Tuesday, January 15, 2013

Gotta Work It!

I don't really have any time to go to the gym today... and I'm feeling withdrawals. That's a great sign my peeps. A great sign at that.

I had decided to start off slow this go around and work my way up. I figured this will really help me not feel the burn out after 10 weeks like I tend to do. I'm a machine, and I don't mean this in the, "look at me go- I am amazing" way. More like the, "I am amazing and no one can stop me... until my parts all fall off." And then I'm done. For months.

Defiintely something I am working on... cause who wants to be the lady with missing parts? ;) You get me? haha!

Also different this time around is my motivation.

Oh don't get me wrong, I always start out like a tank. (Notice the machine metaphor?) I am unstoppable and food? Psh. Doesn't phase me. (Unless it's chocolate... cause holy hannah, we all know I'm a choc-a-holic! wink wink!)

THIS time, instead of waiting for whom ever my buddy is to meet me at the gym ... I am my own buddy. I do have a buddy system and have another amazing friend coming along this journey as well, but our circumstances are a little different. So I need to be my own best friend. I need to be my own cheerleader. Because in the end, I am the only one that feels the disappointment and emotional heartbreak when I don't complete my goals.

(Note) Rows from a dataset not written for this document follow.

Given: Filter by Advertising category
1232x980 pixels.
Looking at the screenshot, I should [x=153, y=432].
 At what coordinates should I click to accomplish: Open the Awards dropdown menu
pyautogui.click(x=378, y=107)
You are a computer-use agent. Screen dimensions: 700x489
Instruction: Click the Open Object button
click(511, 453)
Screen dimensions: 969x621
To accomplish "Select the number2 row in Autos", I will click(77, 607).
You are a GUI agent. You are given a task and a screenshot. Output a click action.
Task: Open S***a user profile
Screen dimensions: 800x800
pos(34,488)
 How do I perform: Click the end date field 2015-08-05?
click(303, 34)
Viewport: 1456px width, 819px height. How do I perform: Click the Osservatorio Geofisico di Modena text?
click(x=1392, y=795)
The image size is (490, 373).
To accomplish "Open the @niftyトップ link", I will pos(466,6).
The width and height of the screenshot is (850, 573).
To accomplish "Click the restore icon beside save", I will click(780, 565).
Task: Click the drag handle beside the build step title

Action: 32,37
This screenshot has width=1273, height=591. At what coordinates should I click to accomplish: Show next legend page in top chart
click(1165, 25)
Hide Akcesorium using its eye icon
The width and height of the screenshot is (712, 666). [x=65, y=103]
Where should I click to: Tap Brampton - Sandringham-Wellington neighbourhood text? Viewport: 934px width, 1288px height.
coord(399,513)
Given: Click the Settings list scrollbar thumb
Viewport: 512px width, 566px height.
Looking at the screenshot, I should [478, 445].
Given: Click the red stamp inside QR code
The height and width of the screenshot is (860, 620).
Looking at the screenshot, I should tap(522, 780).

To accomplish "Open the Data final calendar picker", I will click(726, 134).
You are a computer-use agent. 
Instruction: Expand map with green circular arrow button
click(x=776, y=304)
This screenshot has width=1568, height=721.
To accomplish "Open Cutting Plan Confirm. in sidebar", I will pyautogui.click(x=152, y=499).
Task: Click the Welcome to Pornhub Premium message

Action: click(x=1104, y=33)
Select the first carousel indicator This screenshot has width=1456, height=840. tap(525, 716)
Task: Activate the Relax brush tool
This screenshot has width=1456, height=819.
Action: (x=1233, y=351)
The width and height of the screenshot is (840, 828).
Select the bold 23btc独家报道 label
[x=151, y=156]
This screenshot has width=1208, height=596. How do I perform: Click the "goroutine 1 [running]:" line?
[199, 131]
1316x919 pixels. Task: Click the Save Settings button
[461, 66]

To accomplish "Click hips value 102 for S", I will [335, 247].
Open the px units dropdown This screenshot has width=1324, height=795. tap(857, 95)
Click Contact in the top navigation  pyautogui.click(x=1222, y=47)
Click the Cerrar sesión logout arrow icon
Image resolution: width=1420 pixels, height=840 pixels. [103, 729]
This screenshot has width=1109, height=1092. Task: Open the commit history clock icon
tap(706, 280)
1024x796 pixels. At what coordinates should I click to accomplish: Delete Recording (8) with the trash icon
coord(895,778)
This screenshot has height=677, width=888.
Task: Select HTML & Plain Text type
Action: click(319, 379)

So... since I can't go to the gym today, I will attempt "Insanity." This will be my third time in a two week time frame. Because of my weight and strength level I am not doing the program, just choosing a work out and going for it in my own sexy phat self way!

Picture it.

And when you are done laughing...

Do it!

Because you deserve it too!  ;) ~Nikki

1 comment:

Julie L said...

Hooray for you! Kind of feel like the old woman Socrates was talking about - but working on this woman who has grown old discovering the strength my body is still capable of having. You'll get there while you are still young. Taking it slower is wise, Nichole. You've been side tracked by too many injuries in the past - just enjoy the moment now and you will nudge, nudge nudge it back to where you are healthy and strong again! You are always beautiful, so that is not part of your equation.